Sole proprietors often make tax filing mistakes because they are busy managing the everyday mechanics of their company and do not have time to learn the ins and outs of the tax code. So with tax day just around the corner, here are three common tax filing mistakes that sole proprietors often make.
Claiming Too Much in Expenses
A sole proprietor should take every legitimate deduction that he can. The trouble comes when he claims too much, particularly in areas like automobile expenses, travel and entertainment expenses and the home office deduction.
In fact, these are the three areas that the IRS examines most closely when it comes to sole proprietors. The government knows what the average business in each industry spends in these categories and can easily spot companies with expenses outside of normal parameters.
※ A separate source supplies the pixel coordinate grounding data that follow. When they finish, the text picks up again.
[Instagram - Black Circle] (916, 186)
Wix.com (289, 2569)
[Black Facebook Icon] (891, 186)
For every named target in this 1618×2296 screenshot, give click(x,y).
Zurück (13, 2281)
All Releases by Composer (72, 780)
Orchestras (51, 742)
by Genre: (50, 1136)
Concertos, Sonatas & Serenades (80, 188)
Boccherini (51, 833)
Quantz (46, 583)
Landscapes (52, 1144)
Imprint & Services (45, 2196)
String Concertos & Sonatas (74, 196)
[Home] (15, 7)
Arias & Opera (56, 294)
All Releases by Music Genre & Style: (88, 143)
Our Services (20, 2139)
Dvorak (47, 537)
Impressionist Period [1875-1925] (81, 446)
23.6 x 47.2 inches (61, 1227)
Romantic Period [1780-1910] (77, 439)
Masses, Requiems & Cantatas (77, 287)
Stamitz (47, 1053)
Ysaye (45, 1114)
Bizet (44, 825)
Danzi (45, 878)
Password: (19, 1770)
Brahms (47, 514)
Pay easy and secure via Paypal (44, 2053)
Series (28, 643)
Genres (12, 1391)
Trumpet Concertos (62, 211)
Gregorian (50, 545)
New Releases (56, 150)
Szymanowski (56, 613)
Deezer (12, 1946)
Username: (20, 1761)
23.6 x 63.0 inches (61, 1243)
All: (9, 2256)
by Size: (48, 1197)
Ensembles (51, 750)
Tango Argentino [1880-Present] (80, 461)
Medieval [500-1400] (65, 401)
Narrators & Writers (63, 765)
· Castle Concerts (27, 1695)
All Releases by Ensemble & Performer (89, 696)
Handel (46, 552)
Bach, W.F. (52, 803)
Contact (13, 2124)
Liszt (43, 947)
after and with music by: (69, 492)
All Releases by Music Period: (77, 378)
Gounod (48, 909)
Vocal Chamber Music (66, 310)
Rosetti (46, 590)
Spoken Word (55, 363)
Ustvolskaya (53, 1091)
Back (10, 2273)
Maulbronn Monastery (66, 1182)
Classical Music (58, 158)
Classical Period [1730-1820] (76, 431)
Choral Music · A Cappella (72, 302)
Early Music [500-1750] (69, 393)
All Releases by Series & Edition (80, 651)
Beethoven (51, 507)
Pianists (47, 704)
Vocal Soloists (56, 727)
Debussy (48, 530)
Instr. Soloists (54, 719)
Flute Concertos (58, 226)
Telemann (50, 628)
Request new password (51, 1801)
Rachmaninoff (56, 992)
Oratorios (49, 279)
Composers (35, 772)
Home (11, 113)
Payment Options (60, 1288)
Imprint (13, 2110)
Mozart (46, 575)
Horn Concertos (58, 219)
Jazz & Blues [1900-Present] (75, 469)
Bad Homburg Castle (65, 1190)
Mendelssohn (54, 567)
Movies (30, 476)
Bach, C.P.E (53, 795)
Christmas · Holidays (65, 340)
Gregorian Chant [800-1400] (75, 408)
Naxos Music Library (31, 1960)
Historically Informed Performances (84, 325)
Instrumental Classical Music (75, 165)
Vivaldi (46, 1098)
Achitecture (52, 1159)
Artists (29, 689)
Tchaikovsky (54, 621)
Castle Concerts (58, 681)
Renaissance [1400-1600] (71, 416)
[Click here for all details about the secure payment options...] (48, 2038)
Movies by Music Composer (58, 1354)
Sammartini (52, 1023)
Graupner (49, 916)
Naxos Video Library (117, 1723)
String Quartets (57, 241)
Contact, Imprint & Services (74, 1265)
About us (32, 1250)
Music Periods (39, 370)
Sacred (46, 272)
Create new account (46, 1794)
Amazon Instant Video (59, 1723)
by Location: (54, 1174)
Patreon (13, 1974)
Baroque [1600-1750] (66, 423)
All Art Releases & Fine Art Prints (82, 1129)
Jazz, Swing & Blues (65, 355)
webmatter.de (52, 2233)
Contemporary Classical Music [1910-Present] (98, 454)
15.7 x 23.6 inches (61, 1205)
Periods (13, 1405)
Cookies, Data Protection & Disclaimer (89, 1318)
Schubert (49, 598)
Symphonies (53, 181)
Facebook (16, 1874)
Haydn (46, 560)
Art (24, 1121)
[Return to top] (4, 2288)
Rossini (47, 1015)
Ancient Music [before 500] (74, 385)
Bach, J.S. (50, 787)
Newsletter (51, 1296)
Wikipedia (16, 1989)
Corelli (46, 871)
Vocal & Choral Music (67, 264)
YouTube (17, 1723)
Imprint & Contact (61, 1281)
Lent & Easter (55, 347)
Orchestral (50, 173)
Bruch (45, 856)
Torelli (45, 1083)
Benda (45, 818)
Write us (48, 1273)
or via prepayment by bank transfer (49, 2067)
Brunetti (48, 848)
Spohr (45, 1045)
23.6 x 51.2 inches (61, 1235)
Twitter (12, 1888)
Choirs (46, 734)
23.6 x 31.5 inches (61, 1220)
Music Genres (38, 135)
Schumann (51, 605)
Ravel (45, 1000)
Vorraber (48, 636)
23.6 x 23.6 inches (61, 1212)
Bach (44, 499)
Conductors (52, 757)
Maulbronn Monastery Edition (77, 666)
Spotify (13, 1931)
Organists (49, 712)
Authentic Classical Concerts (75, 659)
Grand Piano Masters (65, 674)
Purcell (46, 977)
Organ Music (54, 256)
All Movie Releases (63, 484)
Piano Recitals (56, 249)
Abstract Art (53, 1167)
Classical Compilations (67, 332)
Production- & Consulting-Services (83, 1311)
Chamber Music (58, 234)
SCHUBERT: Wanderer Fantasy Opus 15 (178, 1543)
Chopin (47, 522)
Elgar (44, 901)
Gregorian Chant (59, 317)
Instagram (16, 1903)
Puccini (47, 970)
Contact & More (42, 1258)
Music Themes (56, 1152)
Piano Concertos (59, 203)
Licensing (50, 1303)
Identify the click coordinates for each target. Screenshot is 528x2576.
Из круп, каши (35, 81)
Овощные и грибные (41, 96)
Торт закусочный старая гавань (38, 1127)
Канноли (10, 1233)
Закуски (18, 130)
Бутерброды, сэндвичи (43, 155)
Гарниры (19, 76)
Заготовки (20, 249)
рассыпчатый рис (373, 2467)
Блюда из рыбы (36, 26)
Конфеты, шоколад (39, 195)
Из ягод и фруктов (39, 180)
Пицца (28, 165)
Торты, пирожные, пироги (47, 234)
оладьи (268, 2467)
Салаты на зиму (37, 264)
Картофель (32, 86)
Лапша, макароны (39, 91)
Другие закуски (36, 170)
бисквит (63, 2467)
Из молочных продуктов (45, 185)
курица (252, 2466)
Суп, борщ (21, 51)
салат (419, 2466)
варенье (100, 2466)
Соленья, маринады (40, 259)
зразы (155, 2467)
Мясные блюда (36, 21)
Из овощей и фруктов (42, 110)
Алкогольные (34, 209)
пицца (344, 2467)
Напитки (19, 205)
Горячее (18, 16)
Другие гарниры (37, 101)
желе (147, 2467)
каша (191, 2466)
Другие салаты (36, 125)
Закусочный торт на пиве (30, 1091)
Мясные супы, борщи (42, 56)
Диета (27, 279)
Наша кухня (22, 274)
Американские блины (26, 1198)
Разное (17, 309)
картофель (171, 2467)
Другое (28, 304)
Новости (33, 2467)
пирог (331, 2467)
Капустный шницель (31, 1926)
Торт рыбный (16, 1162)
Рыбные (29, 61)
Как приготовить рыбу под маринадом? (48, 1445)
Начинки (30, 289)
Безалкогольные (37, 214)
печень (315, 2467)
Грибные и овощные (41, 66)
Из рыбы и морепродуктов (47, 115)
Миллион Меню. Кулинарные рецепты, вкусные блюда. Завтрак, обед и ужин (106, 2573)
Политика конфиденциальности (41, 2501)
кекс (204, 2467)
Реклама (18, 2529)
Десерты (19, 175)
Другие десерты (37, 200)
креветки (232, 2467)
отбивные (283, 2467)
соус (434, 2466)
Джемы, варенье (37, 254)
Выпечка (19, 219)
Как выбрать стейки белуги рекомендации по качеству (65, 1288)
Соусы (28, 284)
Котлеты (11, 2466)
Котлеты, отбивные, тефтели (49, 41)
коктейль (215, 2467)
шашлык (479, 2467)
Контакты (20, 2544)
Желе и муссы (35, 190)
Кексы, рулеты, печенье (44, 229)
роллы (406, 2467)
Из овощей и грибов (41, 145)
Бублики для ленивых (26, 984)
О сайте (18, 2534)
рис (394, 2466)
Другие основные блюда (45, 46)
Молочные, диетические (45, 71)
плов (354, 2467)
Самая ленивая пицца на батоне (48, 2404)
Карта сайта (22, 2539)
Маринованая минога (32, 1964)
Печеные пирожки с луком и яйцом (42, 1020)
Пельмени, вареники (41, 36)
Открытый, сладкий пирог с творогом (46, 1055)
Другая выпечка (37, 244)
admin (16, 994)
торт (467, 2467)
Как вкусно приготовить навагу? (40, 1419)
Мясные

Under Reporting Business Income
If a sole proprietor does work for another company and earns more than $600, then that company must send the sole proprietor a 1099-MISC. Even if a company does not send an 1099-MISC, the sole proprietor must report all business income on his 1040 form. This includes cash payments. If he does not do so and is audited, then he is at risk for fines and penalties. The IRS reported that in 2008, sole proprietors under reported income by $68 billion dollars.
Filing Late or Not Filing at All
Running a sole proprietorship takes a lot of time, attention and energy so it is easy to miss a tax deadline. If one slips by, it is better to file late than not at all. The longer a business owner waits to file, the more the penalties and fines add up.